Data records

- Opening Delimiter -

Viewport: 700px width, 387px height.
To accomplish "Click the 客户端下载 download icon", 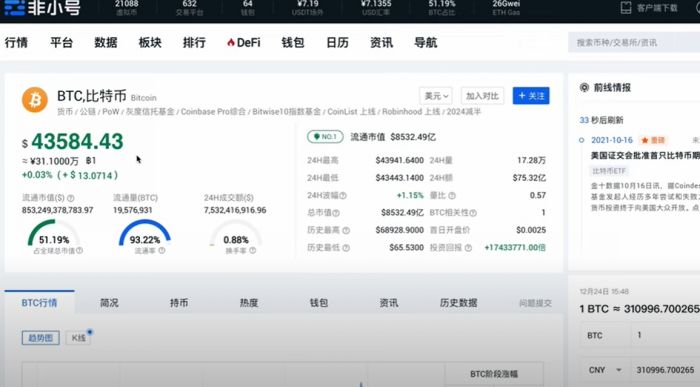I will (626, 8).
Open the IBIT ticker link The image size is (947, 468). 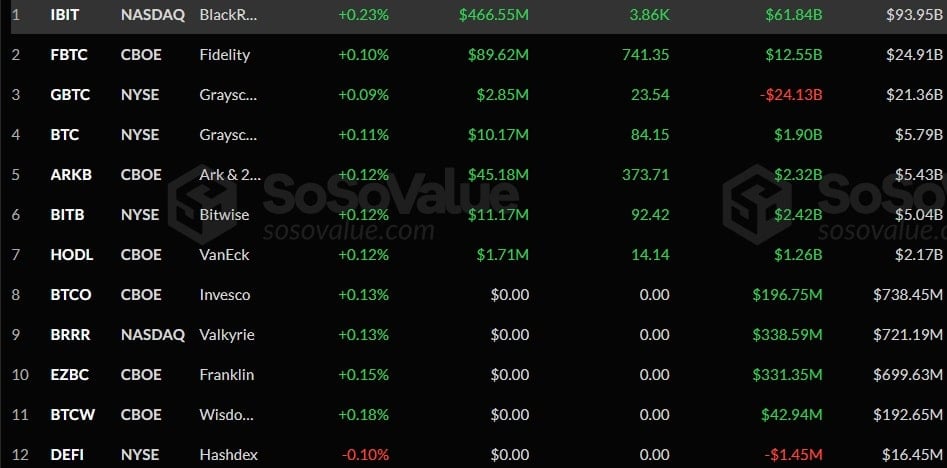[65, 15]
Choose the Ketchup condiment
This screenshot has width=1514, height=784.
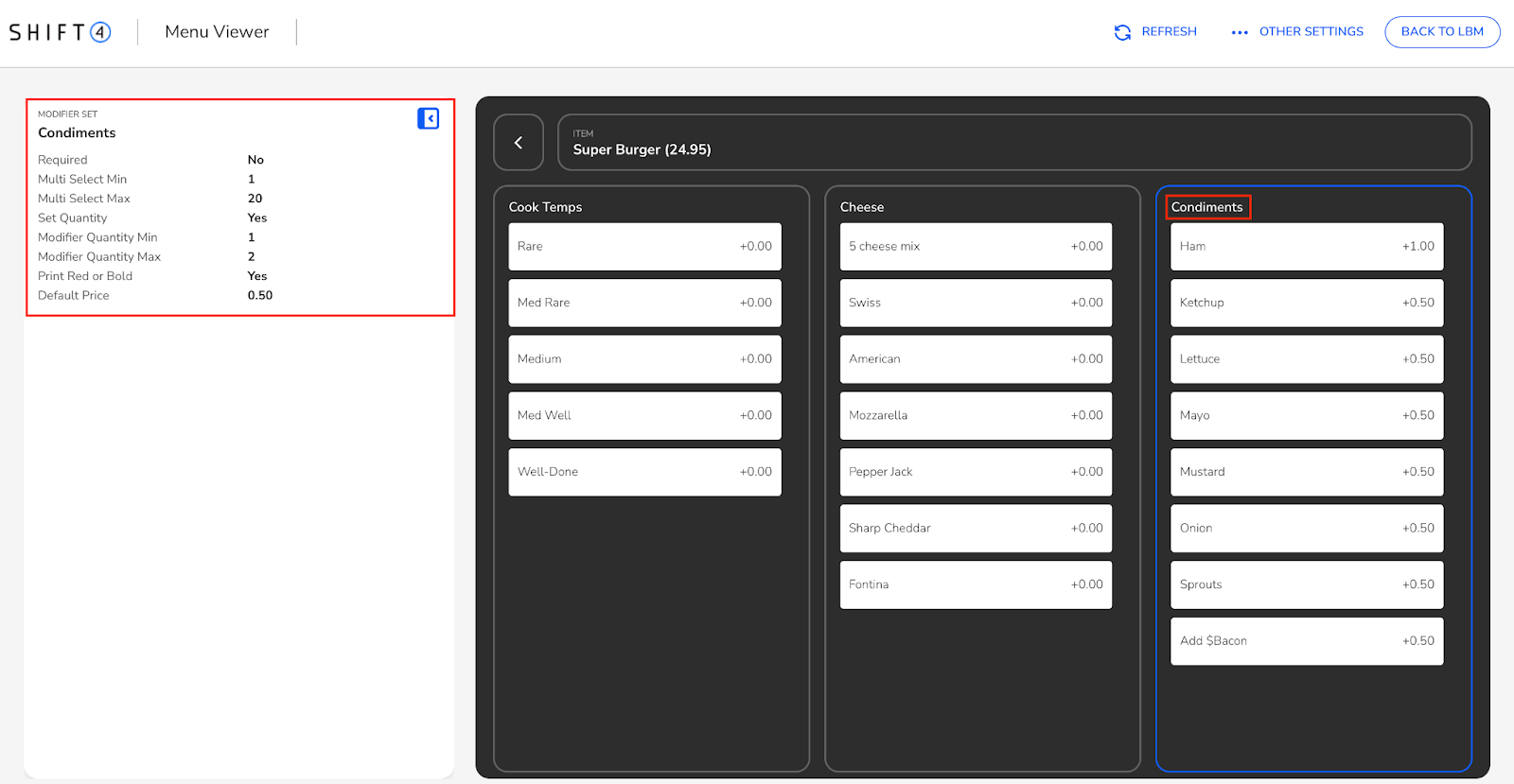(x=1306, y=303)
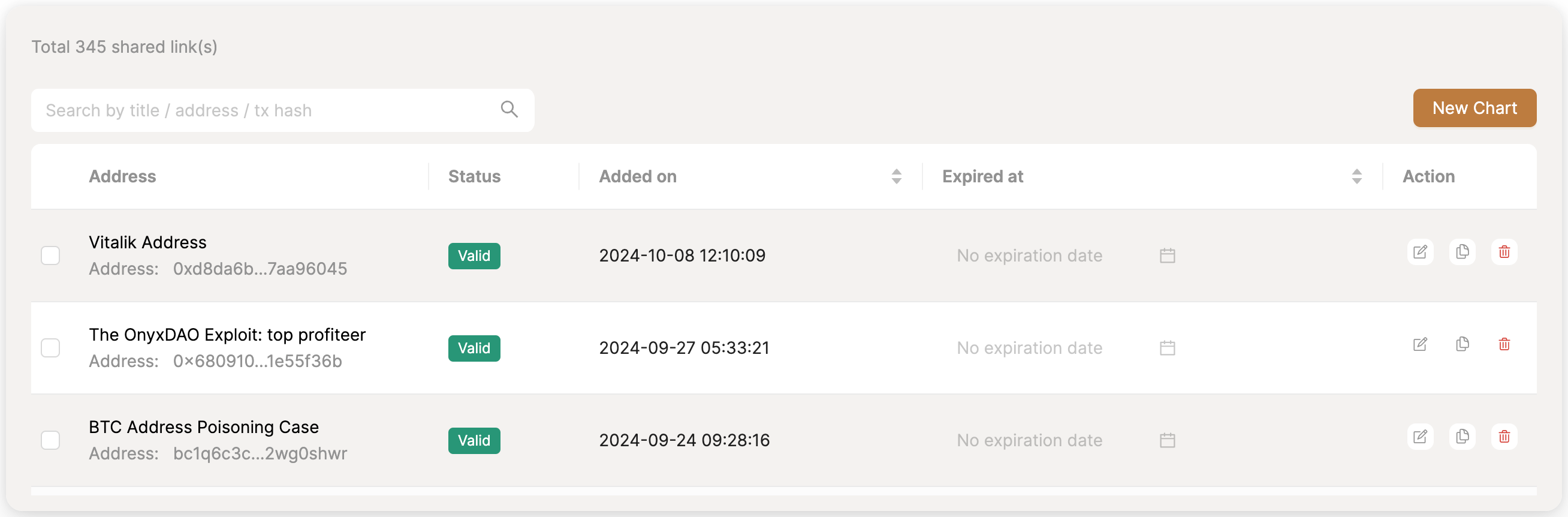Select the Vitalik Address row checkbox
The width and height of the screenshot is (1568, 517).
pos(50,256)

- Closing Delimiter -

What is being asked |
The answer must consist solely of the lines from the line containing "Choose the Ketchup condiment" to the end of the data, reproduced exactly, with every picture left out.

Task solution |
Choose the Ketchup condiment
This screenshot has width=1514, height=784.
(x=1306, y=303)
Select the Vitalik Address row checkbox
The width and height of the screenshot is (1568, 517).
pos(50,256)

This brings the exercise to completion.